Key Experimental Results¶
Main Results¶
| Model | Single-task TS/PF | Task Deco. TS/PF | Parallel TS/PF | Active TU | Overall |
|---|---|---|---|---|---|
| StepAudio2 | 78.70/48.87 | 60.32/26.98 | 53.33/33.33 | 3.12 | 34.88 |
| Kimi-Audio | 78.45/56.89 | 48.15/22.75 | 79.05/55.24 | 13.64 | 54.94 |
| Gemini-2.5-pro | 90.98/75.19 | 82.54/52.38 | 88.57/69.52 | 26.87 | 71.51 |
| VoxMind | 98.50/72.18 | 95.24/38.10 | 89.52/61.59 | 68.66 | 74.57 |
Ablation Study¶
| Configuration | Overall | Description |
|---|---|---|
| w/o think, 1:1 | 68.83 | No reasoning, tools/dialogue 1:1 |
| w/o think, 1:0.5 | 70.97 | No reasoning, less dialogue data |
| w/ think, 1:1 | 71.97 | With reasoning |
| w/ think, 1:0.5 | 74.57 | Reasoning + higher tool data ratio |
Key Findings¶
- The "Think-before-Speak" mechanism provides an average improvement of approximately 3-6%, with the largest gain in "Active Tool Seeking" (from 31.34% to 68.66%).
- A tool/dialogue data ratio of 1:0.5 outperforms 1:1, indicating that a higher proportion of agentic data benefits tool capabilities.
- Dynamic tool management ensures that latency does not grow significantly with the number of tools; with 40 tools, latency increased by only about 20%.

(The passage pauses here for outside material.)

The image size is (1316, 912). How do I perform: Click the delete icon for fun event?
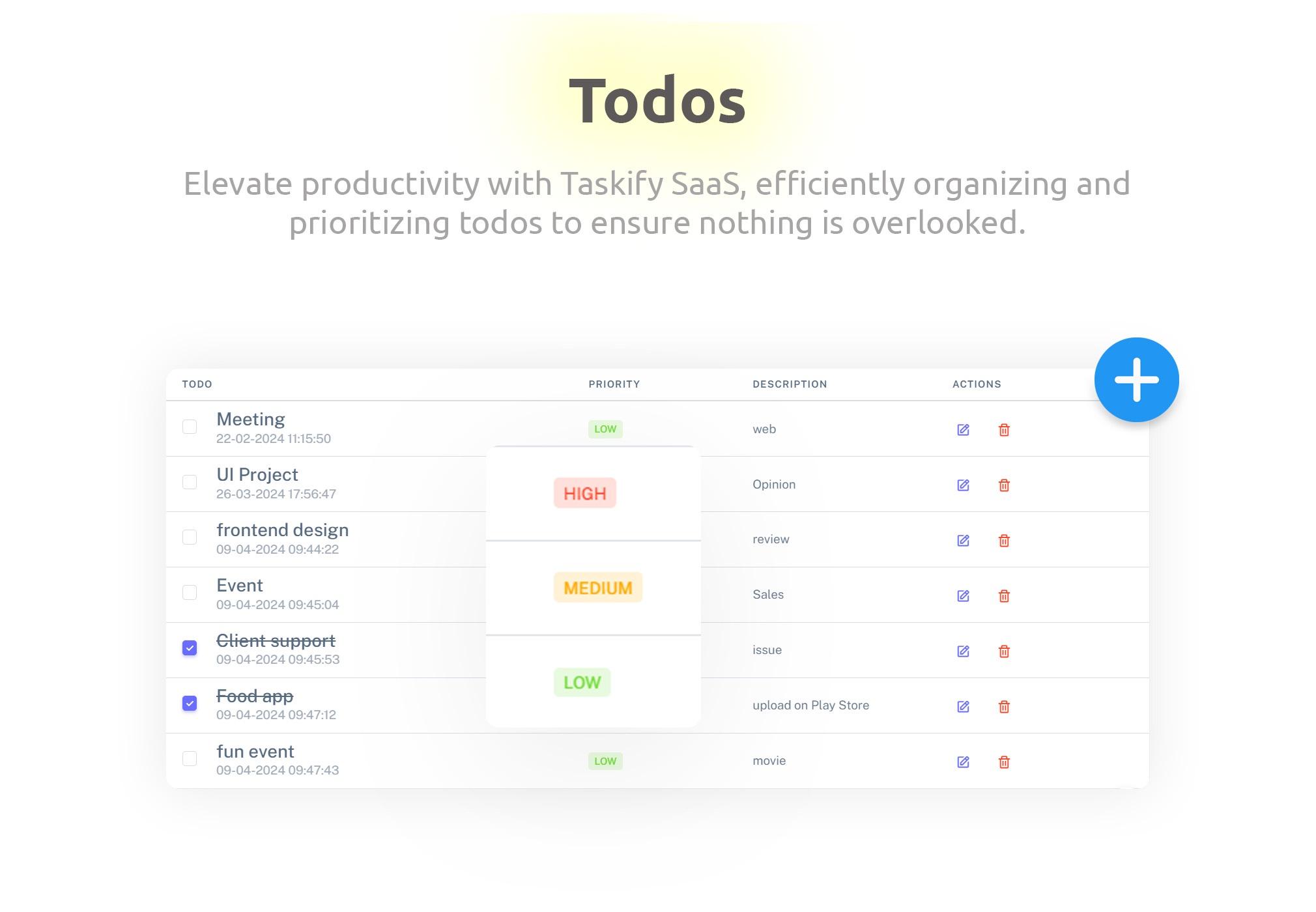[1004, 761]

- VoxMind maintains general dialogue quality on VoiceBench, showing no degradation due to agentic training.
Highlights & Insights¶
- Formal definition of end-to-end speech agents: Fills a gap in the field by providing a four-dimensional framework (Profile, Memory, Planning, Action) for future research.

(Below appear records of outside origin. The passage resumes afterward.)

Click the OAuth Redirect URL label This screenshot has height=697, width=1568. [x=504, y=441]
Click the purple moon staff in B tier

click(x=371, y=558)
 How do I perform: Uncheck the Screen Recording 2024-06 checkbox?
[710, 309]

- Asynchronous parallel dynamic tool management: The design is ingenious; the auxiliary model and primary model share reasoning trajectories but perform independent retrieval, decoupling capability from efficiency.

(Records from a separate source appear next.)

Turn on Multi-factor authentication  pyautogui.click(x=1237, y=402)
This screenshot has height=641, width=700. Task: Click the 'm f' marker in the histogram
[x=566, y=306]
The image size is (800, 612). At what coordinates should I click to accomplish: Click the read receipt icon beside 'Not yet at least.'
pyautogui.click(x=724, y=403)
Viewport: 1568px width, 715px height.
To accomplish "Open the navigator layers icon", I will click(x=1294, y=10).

- Reverse conditional generation for reasoning trajectories: This data construction method is practical, generating reasoning processes from existing Q&A pairs, which is more efficient than manual annotation.
Limitations & Future Work¶
- AgentChat data consists mainly of TTS synthesis, which may lack the richness of natural speech.
- Evaluation was primarily conducted on a self-constructed test set, lacking a community-recognized speech agent benchmark.
- The impact of the choice and scale of the auxiliary LLM on overall performance has not been fully ablated.
- Streaming reasoning scenarios (starting reasoning while the user is still speaking) have not been explored.
Related Work & Insights¶
- vs. Cascaded Systems (Qwen3 + Whisper): Cascaded systems utilize the agentic capabilities of text LLMs but lose paralinguistic information and increase latency; VoxMind maintains end-to-end advantages.
- vs. WavRAG/Stream RAG: These support only single agentic functions like retrieval augmentation; VoxMind supports full tool calling and reasoning/planning.
- vs. Gemini-2.5-pro: While the closed-source model has advantages in individual capabilities, VoxMind surpasses it in overall agentic tasks and is open-source and deployable.
Rating¶
- Novelty: ⭐⭐⭐⭐⭐ First systematic end-to-end speech agent framework, complete with definition, data, and methodology.
- Experimental Thoroughness: ⭐⭐⭐⭐ Comprehensive comparisons, though lacking standardized community benchmarks.
- Writing Quality: ⭐⭐⭐⭐ Clear formal definitions and intuitive architectural diagrams.
- Value: ⭐⭐⭐⭐⭐ The open-source framework and dataset provide a significant push for the speech agent field.